Estas dos circunstancias permiten comprender el creciente interés que ha cobrado la comunicación dentro de las ciencias sociales, las cuales –por cierto– parecen estar interesadas solamente en el fenómeno no así en los estudios o en los procesos históricos que han rodeado a “las fundaciones y fundamentos” de la comunicación (Vidales y Fuentes, 2011). Insisto.

La responsabilidad (y en consecuencia la búsqueda) que estamos realizando para superar la centralidad (en la que nos han metido y de la que no hemos querido salir) debe partir de y a través del conocimiento acumulado, debe atravesar todas sus dimensiones y sentidos para restituir, en la medida de lo posible, esa diversificación de significados que tienden a confundir comunicación con información y, recientemente, también con tecnología.

Por tanto, se debe evitar ser parte de la misma centralidad que hoy opera para muchos como vórtice interpretativo de la realidad, pues no podemos (así en plural) irnos con la finta e igualmente suponer y creer que la comunicación es el ombligo del mundo porque no es así, ya que ni los fenómenos emergentes ni la revolución tecnológica conforman o hacen de la comunicación un campo ni más ni menos científico de lo que ya es ahora.

El reto está y estará en continuar el debate sobre la centralidad de la comunicación, no para aceptarla sino para usarla a nuestro favor y tomar a ésta como impulso y regenerador de nuestro andar investigativo.

 

Referencias:

Brants, K. and Voltmer, K. (2011): “Introduction: Mediatization and De-centralization of Political Communication” in Political Communication in Postmodern Democracy.

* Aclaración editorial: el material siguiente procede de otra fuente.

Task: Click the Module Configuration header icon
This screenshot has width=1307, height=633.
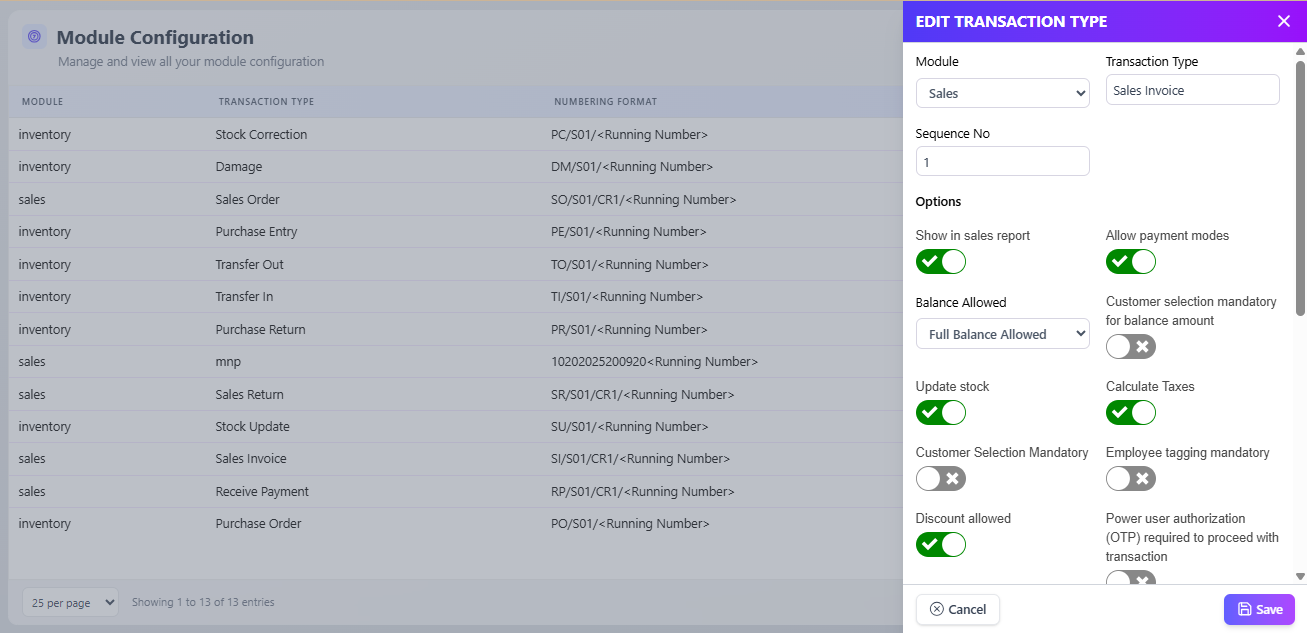Action: pos(34,37)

Challenging the Primacy of Politics, UK: Palgrave Macmillan, pp.1-16.

Castells, M. (2009). Comunicación y poder. Madrid: Alianza Editorial.

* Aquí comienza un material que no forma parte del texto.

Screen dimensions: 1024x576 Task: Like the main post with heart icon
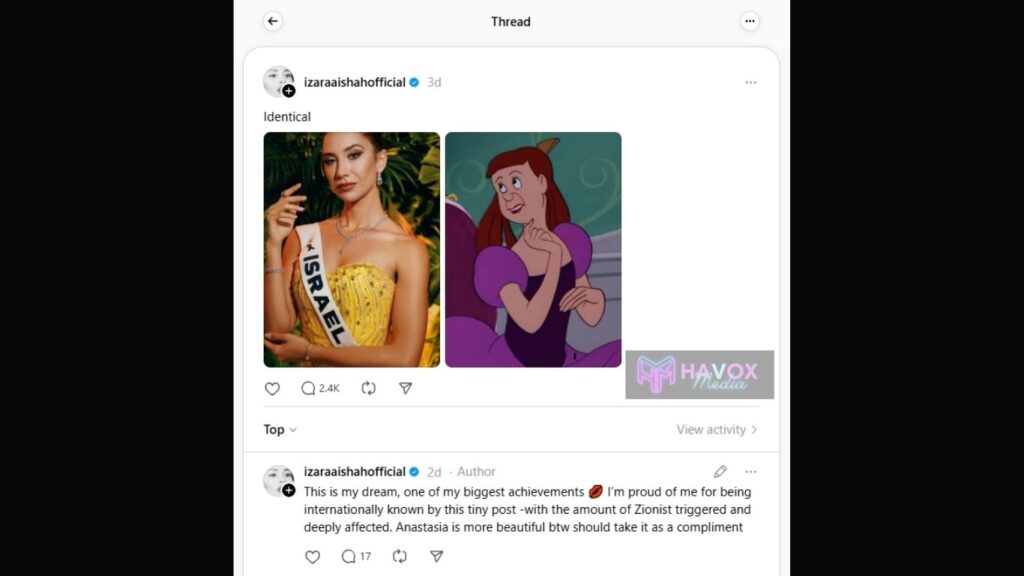point(272,388)
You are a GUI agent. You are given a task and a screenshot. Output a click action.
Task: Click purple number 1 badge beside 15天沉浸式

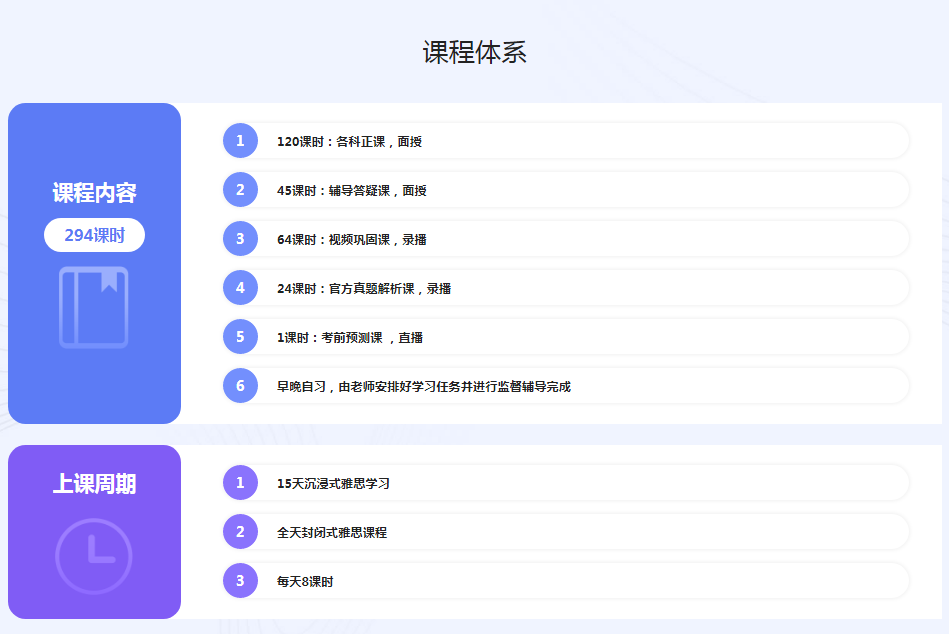click(x=240, y=483)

Gross, Larry (2011). “ICA Call of papers: Communication @ the center”. Disponible en: http://www.icahdq.org/conferences/2011/2011CPF.pdf. Consultado el 30/04/12.

Jenkins, Henry (2008). Converge cultura. La cultura de la convergencia de los medios de comunicación. Barcelona: Paidós.

Piñuel, J. y Lozano, C. (2006): Ensayo general sobre la comunicación. Barcelona: Paidós.

Scolari, Carlos A. (2009): “Alrededor de la(s) convergencia(s). Conversaciones teóricas, divergencias conceptuales y transformaciones en el ecosistema de medios”, Signo y Pensamiento No. 54, pp. 44-55.

Vidales, C. & Fuentes, R. (2012). Fundaciones y fundamentos del estudio de la comunicación. Monterrey: CECyTE NL.